The two heterolytic and one homolytic routes then generate three types of carbon-centered transition states, or, if they have finite lifetimes beyond the 10−13 s−1 half life of a molecular vibration, yield carbon-centered unstable intermediates. Proton transfers yield carbanions. Hydride transfers yield carbocations. Hydrogen atom transfers yield carbon radicals. These are the three possible carbon-centered intermediates in reactions, whether in abiotic organic chemistry or the organic chemistry of life. (Carbenoid pathways are not generally operant.)
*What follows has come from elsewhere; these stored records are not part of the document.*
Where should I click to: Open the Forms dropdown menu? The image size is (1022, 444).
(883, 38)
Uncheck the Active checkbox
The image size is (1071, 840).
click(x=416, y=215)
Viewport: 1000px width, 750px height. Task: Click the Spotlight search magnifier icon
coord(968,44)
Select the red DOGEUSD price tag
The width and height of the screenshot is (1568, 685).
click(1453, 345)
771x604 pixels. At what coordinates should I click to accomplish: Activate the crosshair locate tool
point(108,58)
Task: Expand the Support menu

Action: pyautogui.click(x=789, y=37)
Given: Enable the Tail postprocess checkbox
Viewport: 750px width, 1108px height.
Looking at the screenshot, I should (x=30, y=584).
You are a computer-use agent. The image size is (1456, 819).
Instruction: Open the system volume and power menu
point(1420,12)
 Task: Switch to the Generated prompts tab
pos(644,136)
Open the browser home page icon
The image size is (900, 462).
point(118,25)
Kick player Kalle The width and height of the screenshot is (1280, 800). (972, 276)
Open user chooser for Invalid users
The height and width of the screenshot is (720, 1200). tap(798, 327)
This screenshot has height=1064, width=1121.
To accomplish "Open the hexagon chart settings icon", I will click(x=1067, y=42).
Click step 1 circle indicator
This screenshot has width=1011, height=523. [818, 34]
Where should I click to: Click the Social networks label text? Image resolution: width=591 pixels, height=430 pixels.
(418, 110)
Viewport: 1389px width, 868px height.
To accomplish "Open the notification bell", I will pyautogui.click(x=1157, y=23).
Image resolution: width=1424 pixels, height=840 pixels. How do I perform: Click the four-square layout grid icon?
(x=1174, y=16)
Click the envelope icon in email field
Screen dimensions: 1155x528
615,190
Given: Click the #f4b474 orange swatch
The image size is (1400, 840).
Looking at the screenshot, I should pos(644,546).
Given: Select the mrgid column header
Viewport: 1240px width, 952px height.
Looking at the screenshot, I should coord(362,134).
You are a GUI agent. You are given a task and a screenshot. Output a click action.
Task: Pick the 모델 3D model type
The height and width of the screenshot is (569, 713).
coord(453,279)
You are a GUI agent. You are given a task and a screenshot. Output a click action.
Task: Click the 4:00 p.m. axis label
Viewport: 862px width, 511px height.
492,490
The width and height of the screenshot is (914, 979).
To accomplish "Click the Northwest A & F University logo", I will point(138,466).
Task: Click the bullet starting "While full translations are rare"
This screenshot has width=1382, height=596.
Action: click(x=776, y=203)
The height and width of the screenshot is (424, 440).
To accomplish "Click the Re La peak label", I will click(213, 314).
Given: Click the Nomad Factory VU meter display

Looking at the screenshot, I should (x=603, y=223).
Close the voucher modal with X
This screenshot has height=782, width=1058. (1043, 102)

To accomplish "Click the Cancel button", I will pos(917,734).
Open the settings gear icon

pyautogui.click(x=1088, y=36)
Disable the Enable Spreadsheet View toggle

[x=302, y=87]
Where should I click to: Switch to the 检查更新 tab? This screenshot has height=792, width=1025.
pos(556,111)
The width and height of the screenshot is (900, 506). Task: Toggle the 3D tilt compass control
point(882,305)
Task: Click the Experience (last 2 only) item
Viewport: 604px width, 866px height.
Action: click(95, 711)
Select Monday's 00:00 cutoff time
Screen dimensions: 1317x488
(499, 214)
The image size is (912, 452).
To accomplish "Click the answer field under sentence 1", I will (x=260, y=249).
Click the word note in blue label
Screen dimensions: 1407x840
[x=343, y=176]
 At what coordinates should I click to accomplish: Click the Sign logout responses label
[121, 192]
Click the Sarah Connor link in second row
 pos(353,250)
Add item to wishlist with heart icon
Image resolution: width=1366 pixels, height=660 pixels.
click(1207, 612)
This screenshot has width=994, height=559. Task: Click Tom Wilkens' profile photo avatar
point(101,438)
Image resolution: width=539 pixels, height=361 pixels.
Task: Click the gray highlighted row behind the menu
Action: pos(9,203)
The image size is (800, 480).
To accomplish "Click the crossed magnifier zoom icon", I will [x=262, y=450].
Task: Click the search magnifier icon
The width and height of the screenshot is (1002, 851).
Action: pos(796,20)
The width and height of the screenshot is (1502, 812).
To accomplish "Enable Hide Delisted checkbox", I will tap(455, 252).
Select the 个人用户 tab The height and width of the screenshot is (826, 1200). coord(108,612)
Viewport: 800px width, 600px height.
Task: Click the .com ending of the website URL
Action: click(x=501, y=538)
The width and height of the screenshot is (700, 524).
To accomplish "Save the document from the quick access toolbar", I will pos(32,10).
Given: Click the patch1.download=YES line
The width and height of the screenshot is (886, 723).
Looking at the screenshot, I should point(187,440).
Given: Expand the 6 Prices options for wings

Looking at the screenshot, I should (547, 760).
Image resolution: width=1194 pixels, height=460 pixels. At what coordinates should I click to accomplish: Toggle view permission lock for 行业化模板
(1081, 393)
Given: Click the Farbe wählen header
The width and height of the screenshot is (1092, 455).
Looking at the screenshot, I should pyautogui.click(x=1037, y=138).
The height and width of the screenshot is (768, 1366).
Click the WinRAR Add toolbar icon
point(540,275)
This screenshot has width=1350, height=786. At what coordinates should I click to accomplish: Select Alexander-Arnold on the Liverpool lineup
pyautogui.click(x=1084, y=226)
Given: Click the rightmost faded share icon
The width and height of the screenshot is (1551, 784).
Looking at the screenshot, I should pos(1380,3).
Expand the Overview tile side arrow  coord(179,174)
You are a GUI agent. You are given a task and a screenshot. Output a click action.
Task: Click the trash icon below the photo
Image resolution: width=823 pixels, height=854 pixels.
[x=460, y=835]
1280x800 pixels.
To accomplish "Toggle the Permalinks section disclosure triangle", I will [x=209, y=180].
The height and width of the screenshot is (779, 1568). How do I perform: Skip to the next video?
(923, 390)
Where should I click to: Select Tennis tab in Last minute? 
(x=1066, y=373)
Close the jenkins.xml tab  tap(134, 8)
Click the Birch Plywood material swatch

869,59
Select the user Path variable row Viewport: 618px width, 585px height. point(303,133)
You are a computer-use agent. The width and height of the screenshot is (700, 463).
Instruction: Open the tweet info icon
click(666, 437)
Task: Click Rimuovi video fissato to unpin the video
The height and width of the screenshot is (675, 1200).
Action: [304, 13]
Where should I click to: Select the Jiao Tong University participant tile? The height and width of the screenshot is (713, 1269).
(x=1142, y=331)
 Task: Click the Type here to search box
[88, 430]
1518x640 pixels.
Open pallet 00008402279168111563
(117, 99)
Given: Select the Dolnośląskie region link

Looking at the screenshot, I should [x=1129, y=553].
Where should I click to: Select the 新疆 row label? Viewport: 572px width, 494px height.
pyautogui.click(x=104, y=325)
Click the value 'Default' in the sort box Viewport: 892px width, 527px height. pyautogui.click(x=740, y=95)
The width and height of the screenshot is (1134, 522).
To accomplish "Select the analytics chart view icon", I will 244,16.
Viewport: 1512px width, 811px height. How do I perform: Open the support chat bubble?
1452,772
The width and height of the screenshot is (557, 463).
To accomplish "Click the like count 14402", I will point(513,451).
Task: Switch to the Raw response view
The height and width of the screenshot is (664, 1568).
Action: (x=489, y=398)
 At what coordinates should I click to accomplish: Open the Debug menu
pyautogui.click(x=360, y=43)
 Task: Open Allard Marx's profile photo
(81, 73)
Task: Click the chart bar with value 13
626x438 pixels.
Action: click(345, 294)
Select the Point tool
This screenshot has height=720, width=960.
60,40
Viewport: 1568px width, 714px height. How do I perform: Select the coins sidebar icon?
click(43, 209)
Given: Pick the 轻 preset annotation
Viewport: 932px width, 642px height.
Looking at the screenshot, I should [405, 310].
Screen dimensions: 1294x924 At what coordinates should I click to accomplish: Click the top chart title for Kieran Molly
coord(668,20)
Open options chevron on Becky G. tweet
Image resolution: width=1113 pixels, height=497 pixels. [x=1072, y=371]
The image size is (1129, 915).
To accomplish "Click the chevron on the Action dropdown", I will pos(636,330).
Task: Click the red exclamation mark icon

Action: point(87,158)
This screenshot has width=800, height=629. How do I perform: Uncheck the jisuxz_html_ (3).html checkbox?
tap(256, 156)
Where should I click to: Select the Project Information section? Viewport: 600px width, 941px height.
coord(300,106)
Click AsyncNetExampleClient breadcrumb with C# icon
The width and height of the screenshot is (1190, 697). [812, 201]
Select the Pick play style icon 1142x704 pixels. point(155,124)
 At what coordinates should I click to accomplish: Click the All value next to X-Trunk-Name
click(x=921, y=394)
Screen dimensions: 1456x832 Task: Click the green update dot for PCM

The fourth reaction mode possibility is the lack of any reaction intermediates, with a smooth energy surface between reactant(s) and product(s). In abiotic chemistry these are concerted, pericyclic reactions, collated in the 1960s by the Woodward Hoffmann rules that explained allowed reactions pathway based on orbital symmetry principles. In the past two decades a variety of biological pericyclic reactions have been discovered and validated, bringing into view diverse families of pericyclase enzymes that catalyze four types of possible cyclic reaction manifolds in carbon chemical biology.

Section V, the concluding section, consists of Chapters 14–16. They examine three distinct iconic organic metabolites, the polyhydroxy-aldehyde glucose, the linear hexa-olefinic hydrocarbon squalene, and the aminomethylpyrrole nitrogen heterocycle porphobilinogen. Each metabolite is examined in the context of metabolic pathways where key chemical steps utilize the specific functional groups available to those substrates.

Glucose, as equilibrating linear aldehyde with its predominant cyclic hemiacetal forms, reveals the diversity of carbonyl and redox chemistry in three pathways: glycolysis, the pentose-phosphate pathway, and polysaccharide chain elongations (Chapter 14).

Squalene is a key isoprenoid C30 hydrocarbon built from head to tail five carbon alkylations and then a head to head self-alkylation of two C15 units, before undergoing directed cyclization cascades to the tetra- and pentacyclic frameworks of sterols (Chapter 15).

Finally, Chapter 16 focuses on the pyrrolic nitrogen heterocyclic porphobilinogen. Its chemical capacity to serve as precursor to both carbon nucleophile and carbon electrophile is the underlying chemical tenet to tetrapyrrole macrocycle biosynthetic logic. Prophobilinogen's pyrrole ring-based chemical versatility to form C–C bonds in linear tetrapyrroles and then undergo directed cyclization to the tetrapyrrole macrocycle framework is the key assembly principle for the pigments of life.

These few organic chemical principles anchor the organic chemistry of life. They deconvolute the complexities of metabolite dynamics, illuminate metabolic pathways that intersect at certain nodal points, and address issues of carbon economy. The principles explain control of reactivity of such promiscuous molecules as NH3, H2S, CH2 = O, validate the value of a few core C = C, C–O, C–S, and C–N functional groups among the myriad organic metabolites, and detail the life giving chemical features of heterocyclic metabolites and coenzymes. This approach to the chemical biology of carbon uncovers and illustrates the underlying chemical logic for major pathways that utilize the rules and constraints of abiotic organic chemistry in the organic chemistry of life. The chemical biology of carbon subsumes much of the chemical biology of hydrogen and oxygen, and integrates and builds on the chemical biology of sulfur, nitrogen, and phosphorus. Together, these six elements account for 99% of the mass of the human body.